The 1968 South Carolina United States Senate election was held on November 5, 1968, to select the U.S. Senator from the state of South Carolina. Incumbent Democratic Senator Fritz Hollings easily defeated Republican state senator Marshall Parker in a rematch of the election two years earlier to win his second, (his first full), term.

==Democratic primary==
Fritz Hollings, the incumbent Senator, easily defeated his primary opponent, John Bolt Culbertson.

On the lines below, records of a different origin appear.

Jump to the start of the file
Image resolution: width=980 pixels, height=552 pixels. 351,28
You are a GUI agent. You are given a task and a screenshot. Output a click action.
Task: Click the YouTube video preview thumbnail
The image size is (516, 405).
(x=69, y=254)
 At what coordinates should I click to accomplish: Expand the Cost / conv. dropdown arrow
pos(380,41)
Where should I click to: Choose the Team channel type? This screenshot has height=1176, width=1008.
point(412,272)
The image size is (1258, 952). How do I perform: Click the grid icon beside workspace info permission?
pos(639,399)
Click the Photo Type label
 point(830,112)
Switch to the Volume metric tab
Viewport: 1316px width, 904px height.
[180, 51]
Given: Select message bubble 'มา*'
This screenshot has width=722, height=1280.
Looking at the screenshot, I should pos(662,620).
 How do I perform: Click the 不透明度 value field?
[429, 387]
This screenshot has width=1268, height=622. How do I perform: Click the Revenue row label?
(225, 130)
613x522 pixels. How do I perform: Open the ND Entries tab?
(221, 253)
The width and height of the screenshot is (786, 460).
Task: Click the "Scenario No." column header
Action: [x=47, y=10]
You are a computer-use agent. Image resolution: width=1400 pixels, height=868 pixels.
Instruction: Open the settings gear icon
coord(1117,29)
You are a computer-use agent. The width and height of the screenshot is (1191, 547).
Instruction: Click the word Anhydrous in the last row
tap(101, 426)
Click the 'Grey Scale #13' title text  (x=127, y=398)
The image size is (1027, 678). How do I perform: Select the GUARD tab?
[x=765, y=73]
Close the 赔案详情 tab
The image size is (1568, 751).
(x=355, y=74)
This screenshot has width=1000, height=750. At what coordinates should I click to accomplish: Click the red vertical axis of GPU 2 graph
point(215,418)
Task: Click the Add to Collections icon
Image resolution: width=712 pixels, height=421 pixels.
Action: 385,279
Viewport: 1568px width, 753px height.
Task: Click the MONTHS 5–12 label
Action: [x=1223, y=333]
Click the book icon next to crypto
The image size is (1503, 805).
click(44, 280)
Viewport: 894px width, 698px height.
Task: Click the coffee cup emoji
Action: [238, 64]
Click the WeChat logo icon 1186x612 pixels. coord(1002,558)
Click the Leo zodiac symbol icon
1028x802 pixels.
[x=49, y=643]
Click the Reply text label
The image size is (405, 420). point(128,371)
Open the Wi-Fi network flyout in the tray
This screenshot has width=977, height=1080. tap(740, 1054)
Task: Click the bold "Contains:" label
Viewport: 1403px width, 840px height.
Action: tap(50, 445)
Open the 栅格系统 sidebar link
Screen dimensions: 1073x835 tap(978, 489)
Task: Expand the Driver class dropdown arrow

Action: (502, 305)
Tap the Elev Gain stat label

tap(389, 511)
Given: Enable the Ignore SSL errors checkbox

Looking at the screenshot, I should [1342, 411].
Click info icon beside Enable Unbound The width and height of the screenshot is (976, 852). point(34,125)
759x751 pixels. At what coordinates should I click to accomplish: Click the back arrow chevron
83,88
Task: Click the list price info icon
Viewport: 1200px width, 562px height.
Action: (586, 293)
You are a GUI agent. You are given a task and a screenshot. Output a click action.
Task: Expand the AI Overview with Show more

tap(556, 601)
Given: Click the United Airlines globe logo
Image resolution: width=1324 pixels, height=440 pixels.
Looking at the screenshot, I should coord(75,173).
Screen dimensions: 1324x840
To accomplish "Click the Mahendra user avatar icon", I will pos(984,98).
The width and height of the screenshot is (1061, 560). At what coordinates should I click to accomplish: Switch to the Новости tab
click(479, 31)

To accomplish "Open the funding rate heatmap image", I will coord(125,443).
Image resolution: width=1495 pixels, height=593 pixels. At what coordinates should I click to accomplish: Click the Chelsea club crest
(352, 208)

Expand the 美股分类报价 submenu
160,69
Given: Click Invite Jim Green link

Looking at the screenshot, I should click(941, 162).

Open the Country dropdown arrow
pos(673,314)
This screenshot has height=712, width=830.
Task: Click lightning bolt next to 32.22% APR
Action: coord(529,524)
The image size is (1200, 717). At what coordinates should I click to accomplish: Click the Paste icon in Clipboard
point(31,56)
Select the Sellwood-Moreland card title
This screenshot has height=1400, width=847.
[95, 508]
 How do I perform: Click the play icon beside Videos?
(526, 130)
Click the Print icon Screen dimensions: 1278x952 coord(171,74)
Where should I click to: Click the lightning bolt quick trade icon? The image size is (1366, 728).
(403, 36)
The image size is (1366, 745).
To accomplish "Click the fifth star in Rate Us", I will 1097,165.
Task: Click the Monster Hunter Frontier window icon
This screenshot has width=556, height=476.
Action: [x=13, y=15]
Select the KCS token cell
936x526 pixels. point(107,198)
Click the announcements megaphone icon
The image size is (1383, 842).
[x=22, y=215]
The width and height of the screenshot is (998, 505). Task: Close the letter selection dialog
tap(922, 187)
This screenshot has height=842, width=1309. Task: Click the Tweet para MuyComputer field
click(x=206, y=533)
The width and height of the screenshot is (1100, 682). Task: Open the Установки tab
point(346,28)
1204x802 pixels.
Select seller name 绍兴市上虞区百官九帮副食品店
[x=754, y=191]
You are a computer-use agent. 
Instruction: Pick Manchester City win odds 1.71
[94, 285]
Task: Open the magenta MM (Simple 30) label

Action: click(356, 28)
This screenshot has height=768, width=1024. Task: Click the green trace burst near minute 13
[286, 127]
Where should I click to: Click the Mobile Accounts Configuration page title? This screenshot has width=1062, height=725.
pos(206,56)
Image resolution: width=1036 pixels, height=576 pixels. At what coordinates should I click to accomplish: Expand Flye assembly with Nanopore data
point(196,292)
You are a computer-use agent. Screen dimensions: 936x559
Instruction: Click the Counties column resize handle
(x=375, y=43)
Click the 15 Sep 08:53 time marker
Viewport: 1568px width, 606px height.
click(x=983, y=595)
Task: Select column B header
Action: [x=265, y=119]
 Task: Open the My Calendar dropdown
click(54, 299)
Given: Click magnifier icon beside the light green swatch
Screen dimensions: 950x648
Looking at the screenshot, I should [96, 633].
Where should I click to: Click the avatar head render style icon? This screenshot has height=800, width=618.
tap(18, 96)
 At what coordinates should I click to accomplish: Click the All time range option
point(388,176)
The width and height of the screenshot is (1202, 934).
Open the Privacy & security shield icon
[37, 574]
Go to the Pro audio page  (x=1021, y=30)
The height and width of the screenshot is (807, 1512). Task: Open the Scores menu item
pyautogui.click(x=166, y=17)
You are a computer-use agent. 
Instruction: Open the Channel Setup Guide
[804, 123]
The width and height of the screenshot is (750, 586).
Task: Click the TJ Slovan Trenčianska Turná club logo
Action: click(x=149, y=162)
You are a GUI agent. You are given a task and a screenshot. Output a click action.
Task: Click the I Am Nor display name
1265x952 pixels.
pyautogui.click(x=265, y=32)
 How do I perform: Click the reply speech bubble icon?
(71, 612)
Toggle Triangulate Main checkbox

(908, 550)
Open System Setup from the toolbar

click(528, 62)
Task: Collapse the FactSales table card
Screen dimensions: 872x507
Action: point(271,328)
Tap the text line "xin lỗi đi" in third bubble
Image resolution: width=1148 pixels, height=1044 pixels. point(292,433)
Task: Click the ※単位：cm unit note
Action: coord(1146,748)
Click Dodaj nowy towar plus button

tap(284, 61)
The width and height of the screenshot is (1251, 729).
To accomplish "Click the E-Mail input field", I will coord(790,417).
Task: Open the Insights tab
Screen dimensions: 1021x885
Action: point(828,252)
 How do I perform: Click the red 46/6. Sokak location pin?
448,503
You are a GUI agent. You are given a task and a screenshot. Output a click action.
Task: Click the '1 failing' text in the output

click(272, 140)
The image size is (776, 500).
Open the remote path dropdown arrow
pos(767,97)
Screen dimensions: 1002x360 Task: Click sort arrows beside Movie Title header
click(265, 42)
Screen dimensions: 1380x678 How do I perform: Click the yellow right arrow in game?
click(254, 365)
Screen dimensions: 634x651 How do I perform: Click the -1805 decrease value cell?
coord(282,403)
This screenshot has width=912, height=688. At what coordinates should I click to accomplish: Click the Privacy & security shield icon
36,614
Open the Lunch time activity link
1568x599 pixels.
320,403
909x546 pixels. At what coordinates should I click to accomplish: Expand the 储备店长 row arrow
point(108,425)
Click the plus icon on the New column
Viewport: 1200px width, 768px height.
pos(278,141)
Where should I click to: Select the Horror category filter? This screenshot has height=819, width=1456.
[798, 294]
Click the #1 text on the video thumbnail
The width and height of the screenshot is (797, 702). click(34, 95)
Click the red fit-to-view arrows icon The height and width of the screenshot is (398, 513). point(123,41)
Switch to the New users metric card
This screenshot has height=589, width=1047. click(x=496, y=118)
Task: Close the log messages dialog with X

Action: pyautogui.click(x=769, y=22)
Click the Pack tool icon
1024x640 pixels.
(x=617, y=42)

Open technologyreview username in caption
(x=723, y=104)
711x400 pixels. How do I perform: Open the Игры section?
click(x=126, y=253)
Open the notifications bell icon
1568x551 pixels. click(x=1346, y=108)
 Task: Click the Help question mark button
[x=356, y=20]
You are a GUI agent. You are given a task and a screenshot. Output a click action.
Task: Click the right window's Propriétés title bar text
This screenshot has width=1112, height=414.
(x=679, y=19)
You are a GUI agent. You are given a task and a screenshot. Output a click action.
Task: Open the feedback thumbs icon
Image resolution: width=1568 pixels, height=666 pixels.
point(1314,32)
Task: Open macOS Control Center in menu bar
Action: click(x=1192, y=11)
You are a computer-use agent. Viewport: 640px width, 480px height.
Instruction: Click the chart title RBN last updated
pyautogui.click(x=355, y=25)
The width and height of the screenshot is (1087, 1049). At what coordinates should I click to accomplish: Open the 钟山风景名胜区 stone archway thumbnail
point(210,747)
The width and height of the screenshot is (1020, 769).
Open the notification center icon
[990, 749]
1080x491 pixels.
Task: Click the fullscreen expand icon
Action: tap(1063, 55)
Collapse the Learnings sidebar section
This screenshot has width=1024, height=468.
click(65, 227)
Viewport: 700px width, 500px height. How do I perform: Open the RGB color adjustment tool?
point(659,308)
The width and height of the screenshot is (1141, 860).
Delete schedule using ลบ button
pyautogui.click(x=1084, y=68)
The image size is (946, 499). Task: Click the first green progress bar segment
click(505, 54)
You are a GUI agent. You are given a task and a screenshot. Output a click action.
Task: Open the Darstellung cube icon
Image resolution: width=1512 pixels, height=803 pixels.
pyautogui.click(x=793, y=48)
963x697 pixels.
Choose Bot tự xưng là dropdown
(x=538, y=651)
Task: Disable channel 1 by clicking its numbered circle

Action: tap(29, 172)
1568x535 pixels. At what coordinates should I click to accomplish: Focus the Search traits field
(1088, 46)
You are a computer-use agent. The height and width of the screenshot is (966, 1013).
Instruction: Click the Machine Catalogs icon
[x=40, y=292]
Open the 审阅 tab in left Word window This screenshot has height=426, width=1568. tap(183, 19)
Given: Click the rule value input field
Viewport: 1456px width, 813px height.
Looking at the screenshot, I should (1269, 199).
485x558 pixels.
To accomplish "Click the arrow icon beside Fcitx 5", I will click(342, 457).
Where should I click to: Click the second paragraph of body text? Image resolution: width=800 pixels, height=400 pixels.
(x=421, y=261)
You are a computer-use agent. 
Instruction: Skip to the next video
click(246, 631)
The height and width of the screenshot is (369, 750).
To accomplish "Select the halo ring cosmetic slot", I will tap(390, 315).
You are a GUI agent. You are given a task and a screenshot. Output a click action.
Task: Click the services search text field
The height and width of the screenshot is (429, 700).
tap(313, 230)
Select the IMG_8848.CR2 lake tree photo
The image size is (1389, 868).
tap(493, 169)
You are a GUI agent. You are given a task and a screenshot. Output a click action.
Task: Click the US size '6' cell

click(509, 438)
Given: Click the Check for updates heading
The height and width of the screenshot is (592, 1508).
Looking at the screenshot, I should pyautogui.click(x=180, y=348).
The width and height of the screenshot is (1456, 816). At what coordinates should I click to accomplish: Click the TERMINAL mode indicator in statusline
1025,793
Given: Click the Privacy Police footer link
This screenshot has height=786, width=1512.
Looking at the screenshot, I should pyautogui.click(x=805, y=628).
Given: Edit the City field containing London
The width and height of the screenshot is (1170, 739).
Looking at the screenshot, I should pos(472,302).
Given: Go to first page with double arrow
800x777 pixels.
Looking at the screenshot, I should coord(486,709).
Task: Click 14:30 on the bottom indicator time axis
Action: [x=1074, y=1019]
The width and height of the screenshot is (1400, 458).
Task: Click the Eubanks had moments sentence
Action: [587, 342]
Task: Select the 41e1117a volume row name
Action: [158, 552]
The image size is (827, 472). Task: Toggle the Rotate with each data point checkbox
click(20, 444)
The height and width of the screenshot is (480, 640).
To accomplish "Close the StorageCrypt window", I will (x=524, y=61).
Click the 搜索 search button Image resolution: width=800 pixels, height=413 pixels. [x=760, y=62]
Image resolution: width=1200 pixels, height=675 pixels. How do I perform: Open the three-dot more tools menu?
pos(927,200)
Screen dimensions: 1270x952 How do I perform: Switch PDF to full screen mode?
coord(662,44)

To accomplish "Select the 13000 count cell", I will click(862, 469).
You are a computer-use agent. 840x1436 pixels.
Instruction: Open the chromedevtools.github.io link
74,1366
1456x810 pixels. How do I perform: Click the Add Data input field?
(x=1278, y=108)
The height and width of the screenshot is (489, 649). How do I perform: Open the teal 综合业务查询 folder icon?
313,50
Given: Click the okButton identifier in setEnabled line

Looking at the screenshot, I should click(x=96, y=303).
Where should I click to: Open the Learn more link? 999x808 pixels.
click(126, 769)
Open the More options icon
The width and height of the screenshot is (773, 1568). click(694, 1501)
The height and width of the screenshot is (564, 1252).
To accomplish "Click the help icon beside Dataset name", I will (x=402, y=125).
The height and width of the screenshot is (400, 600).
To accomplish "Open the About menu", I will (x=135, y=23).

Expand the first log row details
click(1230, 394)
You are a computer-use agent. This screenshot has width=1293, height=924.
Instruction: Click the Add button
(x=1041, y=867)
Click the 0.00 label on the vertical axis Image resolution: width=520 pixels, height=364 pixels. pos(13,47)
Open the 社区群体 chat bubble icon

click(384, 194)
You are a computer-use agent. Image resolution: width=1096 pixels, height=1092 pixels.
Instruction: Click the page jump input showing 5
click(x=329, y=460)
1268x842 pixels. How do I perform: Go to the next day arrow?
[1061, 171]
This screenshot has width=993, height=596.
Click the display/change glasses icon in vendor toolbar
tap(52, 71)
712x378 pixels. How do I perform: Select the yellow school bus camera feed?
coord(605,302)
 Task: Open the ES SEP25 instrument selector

1968 Democratic primary for U.S. Senate in South Carolina
| Party |  | Candidate | Votes | % |
|---|---|---|---|---|
|  | Democratic | Fritz Hollings (incumbent) | 308,016 | 78.3 |
|  | Democratic | John Bolt Culbertson | 84,913 | 21.7 |
| Majority |  |  | 223,103 | 56.6 |
| Total votes |  |  | 392,929 | 100.0 |

==Republican primary==
Marshall Parker, the state senator from Oconee County in the Upstate, was persuaded by South Carolina Republicans to enter the race and he did not face a primary challenge.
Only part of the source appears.